Identification of Accessory Proteins Interact with Glycine Transporters

The proposed project aims to identify the nature and function of proteins interacting with different isoforms of glycine transporters. Glycine is the major inhibitory neurotransmitter in the brainstem and spinal cord and acts as a co-agonist at the ionotropic glutamate NMDA (N-methyl-D-aspartic acid) receptors throughout the central nervous system. A role for NMDA receptors - and hence for glycine - has been implicated in several disease states including glutamate neuro-toxicity associated with ischaemia and schizophrenia. The primary means of regulating extracellular levels of glycine is by re-uptake through high affinity glycine transporters.

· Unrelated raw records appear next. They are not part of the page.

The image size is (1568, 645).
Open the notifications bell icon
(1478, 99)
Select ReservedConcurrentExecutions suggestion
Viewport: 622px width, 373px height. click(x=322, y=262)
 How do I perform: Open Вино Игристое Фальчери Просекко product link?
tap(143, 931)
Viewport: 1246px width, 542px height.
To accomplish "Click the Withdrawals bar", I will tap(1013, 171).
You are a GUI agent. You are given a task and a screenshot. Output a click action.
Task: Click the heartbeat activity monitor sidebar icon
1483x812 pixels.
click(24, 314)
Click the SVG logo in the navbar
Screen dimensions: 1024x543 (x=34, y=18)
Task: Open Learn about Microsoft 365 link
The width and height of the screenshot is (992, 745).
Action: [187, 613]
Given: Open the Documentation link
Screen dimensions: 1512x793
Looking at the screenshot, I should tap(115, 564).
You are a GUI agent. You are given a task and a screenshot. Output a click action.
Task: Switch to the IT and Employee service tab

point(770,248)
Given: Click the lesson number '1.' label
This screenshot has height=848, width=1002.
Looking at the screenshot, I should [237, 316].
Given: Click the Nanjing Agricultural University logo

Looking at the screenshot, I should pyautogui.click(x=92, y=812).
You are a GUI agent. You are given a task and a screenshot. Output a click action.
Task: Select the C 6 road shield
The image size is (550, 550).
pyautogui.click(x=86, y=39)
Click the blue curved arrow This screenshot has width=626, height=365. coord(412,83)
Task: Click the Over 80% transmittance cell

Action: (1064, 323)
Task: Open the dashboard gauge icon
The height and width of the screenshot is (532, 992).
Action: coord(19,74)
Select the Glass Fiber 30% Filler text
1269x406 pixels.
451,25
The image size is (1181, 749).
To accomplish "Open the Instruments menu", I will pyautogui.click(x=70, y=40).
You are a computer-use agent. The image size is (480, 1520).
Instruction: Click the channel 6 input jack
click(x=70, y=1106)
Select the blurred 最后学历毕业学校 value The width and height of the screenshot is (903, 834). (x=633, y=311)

Recent evidence demonstrates that NMDA receptors can indeed be modulated by the function of glycine transport. In addition to removing glycine from the extracellular space, calcium-independent glycine release may occur through reversal of the transporter. It is becoming increasingly clear that ion channels as well as neurotransmitter transporters do not exist simply as isolated macro-molecules at the pre- or postsynaptic membrane in vivo. It is, for instance, evident that essential aspects of AMPA (alpha-amino-3-hydroxy-5-methyl-4-isoxazole propionic acid) and NMDA receptor localisation and regulation are determined by the interaction of the intracellular C-terminus of the receptor with anchoring and regulatory proteins present in the postsynaptic density. The aim of this study is to identify proteins that interact with glycine transporters: Based on the topology of the glycine transporter intracellular domains of the different transporter iso-forms will be used as baits in a Yeast-Two-Hybrid screen, to identify interaction partners. Thus these will be characterised and the effect on the function and the localisation of the transporter will be studied.